The screen capture above gives an idea of the current state of SHAPE development. This was taken using an iPad Pro running the iOS SHAPE app. The polygons with red edges are the planes that have been detected by ARKit. At the bottom right the monitor shows the same app running on a Mac (in the Unity editor in this case). The macOS version greatly speeds development of everything other than ARKit-related functionality – especially space synchronization functions (e.g. adding, moving, modifying or deleting object actions that need to be shared between all SHAPE users in the same space). The Unity iOS SHAPE app uses the ARFoundation API to, amongst other things,  load and save ARWorldMaps in order to synchronize spatial locations between SHAPE app instances. ARWorldMaps are persisted by the CoreUniverse components and cached for real-time use by EdgeSpace components, one EdgeSpace per physical “room”. SHAPE apps physically entering the room receive the latest map along with the space definition for that room. This includes the directory of augmentation objects with metadata that allows them all to be downloaded from asset servers (unless already cached) and then positioned correctly in the physical space and connected to the appropriate external function servers.
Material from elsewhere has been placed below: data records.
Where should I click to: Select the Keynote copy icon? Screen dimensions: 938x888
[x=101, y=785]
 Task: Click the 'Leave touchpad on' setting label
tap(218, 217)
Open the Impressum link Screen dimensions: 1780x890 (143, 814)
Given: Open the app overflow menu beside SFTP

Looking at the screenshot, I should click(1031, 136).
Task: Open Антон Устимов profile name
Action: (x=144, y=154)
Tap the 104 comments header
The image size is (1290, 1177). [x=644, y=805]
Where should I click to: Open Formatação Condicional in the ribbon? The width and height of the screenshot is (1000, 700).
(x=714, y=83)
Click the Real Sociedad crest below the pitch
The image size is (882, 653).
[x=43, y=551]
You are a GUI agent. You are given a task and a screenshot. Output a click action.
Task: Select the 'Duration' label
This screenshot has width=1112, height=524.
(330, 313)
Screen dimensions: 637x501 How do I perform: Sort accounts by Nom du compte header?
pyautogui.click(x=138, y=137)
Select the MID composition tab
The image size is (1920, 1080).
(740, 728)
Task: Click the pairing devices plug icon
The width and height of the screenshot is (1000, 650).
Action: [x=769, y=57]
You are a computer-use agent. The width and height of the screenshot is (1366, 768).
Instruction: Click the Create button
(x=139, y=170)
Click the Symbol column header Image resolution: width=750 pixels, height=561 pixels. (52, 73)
Augmentation objects can be moved around the space manually by touching the object with three or more fingers – sounds awful but it does work. It can then be dragged around the screen and the screen can be moved around to position the objects in space. Touching the object with two fingers brings up the object menu for that instance. This allows the object to be deleted, resized or rotated. It also allows the object to be stuck to a wall or stuck to the floor. in this context, a wall is an ARKit vertical plane, a floor is an ARKit horizontal plane so the object could easily be placed on a table if a suitable plane has been detected. If not, it can be placed manually. All of these object changes are sent to the room’s EdgeSpace (via EdgeAccess) and shared between other users in the space to keep everything synchronized. In addition, updates are sent to CoreUniverse for persistence. These become integrated into the persistent space definition for the room which EdgeSpace instances receive on a regular basis from CoreUniverse (primary and backup). Now this creates an interesting race condition since EdgeSpace is modifying its cached space definition in real-time and it may take a while for the CoreUniverse version to catch up. This problem is handled using timestamps attached to updates so that EdgeSpace can correctly integrate new information from CoreUniverse (such a new object instantiated by a space design tool) while ignoring stale updates for existing objects.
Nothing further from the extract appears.